_YOUR OBJECTIVE_. Go through the material line by line. Say how many lines contain the word "input", and give nothing more.

_RECORDS PROVIDED_.
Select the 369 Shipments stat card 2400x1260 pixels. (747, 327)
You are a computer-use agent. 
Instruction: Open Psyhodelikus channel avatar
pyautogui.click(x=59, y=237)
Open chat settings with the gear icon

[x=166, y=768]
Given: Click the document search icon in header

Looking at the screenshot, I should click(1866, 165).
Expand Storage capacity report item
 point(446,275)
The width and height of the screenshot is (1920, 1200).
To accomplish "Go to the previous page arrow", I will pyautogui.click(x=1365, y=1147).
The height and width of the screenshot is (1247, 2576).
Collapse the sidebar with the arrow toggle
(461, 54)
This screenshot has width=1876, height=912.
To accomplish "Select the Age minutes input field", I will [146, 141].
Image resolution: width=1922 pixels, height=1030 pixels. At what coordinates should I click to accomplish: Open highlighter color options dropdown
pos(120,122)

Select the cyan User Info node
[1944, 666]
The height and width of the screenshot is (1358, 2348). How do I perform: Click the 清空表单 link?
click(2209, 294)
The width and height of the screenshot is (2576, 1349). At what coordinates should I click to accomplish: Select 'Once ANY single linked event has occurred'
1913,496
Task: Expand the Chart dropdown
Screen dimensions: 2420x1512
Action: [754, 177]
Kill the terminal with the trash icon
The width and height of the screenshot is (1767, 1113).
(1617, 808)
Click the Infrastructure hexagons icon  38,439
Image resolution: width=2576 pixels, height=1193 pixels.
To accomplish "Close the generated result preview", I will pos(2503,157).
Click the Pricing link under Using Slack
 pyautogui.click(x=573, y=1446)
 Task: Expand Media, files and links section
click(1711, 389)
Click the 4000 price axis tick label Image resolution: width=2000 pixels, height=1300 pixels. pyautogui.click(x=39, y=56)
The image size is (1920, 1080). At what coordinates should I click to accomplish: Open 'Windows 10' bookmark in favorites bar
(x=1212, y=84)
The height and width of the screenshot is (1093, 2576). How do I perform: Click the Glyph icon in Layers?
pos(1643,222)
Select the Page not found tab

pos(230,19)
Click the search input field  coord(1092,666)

_PROBLEM SOLUTION_. 2